Numerical simulations were carried out using the ALaDyn code [18] following the prospects outlined in the table of Table 1. We considered a laser pulse with a duration of τ = 25–40 fs full width half maximum (FWHM) and a Gaussian focal spot Df = 7.5 μm, with an energy per pulse in the range of EL = 0.4–6 J. The corresponding peak intensity ranges from 2 × 1019 to 5 × 1020 and the normalized intensity a0 = 0.85(2/1018 W/cm2)1/2 ranges from 3 to 15. Some simulations with higher intensity were also considered. The lower intensity value corresponds to the front-end laser operation, which has been extensively explored [15,19,20] and was found to be fully consistent with the above scaling. In the simulations, the laser impinges with different angles θ = 0°, 10°, 15°, 30° on a fully ionized, CH2 slab with a thickness lth = 2–2.5 μm and electronic density ne = 100nc = 1.74 × 1023 cm−3. No effects originating from pre-plasma due to finite pre-pulse are taken into account. The first outcome of Particle In Cell (PIC) investigation summarized in Figure 3 shows a significant dependence of proton acceleration on the laser incidence angle, but only at lower intensities a0 < 5. In this range, going from incidence θ = 0° to θ = 30°, the proton cut-off energy increases by 40%. At higher intensities, a0 > 10, this factor drops to only a few percentage points.
In PIC simulations, systematic parametric scans are necessarily restricted to 2D geometry.

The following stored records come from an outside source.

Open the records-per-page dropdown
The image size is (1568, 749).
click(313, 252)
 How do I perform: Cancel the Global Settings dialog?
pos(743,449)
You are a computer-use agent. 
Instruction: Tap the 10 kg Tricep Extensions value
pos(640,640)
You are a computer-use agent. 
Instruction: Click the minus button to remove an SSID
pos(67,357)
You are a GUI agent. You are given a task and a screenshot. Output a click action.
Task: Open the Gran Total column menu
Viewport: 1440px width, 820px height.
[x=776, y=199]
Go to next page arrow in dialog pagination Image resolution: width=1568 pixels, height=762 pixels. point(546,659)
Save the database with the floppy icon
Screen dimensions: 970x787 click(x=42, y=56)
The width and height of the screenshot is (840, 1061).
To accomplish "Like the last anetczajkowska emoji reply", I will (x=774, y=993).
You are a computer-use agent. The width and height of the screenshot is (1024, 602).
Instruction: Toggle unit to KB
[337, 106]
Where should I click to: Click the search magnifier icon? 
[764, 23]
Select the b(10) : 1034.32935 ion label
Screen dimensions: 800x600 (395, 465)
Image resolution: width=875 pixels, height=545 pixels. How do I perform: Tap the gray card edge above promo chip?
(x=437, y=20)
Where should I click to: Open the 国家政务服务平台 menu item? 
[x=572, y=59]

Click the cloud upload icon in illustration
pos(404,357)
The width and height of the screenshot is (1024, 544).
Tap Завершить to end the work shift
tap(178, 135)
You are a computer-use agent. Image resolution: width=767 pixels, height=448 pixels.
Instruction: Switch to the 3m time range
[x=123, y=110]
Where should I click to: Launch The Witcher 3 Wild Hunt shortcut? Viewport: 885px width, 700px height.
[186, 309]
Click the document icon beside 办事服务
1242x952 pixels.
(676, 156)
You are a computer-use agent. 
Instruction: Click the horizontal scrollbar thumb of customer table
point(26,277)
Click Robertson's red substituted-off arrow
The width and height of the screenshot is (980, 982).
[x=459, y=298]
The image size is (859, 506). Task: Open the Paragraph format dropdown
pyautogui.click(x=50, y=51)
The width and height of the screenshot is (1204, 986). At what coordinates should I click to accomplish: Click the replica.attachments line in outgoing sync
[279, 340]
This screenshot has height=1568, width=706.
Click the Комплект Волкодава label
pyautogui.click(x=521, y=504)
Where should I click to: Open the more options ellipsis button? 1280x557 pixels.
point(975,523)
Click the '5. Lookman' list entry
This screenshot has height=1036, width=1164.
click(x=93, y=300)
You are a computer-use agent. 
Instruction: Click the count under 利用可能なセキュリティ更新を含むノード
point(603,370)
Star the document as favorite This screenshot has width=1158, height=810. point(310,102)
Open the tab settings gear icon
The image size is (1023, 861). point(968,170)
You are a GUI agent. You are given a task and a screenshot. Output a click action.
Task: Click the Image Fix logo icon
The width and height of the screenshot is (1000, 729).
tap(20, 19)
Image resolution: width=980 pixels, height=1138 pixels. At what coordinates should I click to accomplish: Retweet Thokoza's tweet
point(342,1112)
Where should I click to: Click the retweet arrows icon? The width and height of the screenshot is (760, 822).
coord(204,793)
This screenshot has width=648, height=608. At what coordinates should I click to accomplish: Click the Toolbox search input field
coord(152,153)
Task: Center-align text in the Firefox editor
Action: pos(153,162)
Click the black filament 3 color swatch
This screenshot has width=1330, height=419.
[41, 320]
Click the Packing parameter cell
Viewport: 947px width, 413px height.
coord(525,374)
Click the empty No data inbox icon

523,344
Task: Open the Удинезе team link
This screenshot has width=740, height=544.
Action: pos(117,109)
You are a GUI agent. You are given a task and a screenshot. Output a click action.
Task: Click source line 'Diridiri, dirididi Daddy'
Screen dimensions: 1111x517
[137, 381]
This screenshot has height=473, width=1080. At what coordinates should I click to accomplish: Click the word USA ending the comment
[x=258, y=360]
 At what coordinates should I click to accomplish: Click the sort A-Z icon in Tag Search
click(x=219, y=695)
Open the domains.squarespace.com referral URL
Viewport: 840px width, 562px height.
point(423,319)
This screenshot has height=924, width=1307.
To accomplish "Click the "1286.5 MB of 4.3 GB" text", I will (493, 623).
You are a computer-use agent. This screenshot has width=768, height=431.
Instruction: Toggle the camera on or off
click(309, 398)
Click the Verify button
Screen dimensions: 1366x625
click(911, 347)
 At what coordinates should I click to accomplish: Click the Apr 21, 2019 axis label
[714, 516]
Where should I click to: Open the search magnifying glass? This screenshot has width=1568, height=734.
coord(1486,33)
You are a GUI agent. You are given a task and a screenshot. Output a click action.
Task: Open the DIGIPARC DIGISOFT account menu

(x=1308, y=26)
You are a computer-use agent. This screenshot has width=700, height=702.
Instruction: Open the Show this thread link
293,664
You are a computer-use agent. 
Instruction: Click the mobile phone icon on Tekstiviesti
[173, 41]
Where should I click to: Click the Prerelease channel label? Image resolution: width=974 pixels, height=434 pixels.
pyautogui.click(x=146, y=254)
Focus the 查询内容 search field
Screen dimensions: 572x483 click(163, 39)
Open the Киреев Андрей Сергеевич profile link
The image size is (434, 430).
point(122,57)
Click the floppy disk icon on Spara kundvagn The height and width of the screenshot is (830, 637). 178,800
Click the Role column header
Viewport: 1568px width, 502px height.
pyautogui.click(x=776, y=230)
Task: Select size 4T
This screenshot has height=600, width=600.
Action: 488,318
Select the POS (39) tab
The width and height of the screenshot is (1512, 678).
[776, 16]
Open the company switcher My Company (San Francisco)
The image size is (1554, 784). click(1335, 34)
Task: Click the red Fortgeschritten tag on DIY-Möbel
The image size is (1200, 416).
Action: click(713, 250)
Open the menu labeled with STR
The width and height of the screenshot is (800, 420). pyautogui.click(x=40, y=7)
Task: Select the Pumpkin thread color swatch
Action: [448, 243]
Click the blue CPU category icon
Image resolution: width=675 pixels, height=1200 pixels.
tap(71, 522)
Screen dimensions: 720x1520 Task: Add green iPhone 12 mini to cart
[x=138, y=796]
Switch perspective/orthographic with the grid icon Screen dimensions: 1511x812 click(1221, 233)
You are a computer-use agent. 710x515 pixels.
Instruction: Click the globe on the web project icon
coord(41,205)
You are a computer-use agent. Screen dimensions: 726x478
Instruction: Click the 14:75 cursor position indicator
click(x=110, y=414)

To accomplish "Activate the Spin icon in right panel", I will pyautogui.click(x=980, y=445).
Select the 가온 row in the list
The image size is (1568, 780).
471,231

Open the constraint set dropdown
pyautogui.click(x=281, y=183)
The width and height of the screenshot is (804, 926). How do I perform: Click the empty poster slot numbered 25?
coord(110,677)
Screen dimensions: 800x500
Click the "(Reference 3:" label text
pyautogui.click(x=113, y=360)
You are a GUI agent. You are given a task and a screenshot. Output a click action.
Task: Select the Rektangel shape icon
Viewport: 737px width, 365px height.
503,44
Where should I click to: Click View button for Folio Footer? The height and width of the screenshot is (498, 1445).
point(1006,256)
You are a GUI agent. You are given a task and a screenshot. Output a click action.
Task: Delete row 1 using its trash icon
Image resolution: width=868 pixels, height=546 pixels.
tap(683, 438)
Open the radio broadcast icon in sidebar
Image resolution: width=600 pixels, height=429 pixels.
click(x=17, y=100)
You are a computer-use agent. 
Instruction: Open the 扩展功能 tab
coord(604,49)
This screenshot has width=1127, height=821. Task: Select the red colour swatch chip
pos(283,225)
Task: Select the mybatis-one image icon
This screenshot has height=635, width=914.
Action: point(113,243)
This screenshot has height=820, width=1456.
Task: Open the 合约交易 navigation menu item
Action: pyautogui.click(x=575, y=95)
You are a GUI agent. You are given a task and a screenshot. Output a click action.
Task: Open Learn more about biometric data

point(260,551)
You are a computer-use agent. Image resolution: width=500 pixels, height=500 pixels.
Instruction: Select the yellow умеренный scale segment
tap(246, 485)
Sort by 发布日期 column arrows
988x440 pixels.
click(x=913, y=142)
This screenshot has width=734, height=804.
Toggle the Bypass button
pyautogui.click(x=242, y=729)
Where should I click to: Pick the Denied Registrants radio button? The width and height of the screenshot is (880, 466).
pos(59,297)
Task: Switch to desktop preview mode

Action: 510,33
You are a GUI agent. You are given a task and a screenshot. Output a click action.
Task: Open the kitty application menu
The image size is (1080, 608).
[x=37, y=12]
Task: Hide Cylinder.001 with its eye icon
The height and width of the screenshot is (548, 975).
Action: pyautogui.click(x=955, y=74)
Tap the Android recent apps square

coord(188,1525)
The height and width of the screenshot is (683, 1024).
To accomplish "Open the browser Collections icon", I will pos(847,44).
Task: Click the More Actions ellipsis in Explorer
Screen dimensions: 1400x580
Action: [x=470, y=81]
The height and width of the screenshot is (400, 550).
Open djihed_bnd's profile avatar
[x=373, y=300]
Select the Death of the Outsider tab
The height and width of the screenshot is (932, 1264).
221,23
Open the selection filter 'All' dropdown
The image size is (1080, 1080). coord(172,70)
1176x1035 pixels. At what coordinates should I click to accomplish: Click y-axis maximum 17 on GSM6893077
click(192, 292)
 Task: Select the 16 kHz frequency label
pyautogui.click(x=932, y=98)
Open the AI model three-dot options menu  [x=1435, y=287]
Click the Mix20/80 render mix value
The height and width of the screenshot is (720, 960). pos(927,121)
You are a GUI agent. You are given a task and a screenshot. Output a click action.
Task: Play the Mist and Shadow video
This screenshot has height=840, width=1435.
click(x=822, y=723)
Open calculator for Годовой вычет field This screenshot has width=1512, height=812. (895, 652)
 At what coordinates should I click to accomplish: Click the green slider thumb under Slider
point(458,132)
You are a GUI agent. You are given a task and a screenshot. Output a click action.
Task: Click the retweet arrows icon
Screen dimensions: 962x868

The main difficulty to extract useful quantitative information on proton acceleration is that 2D TNSA models give a logarithmic increase with time of the Em(t) energy. The choice of a definite time at which to stop the simulation to evaluate the final proton energy is therefore intrinsically arbitrary. To overcome this limitation, a method has been introduced [21] that allows a unique proton energy, the so-called asymptotic E value, to be extracted using only the information on the growth rate of energy in a finite time range. The results reported in Figure 3 were consistent with this approach, which enabled a more detailed description of the intensity and angular dependence of TNSA cut-off energy.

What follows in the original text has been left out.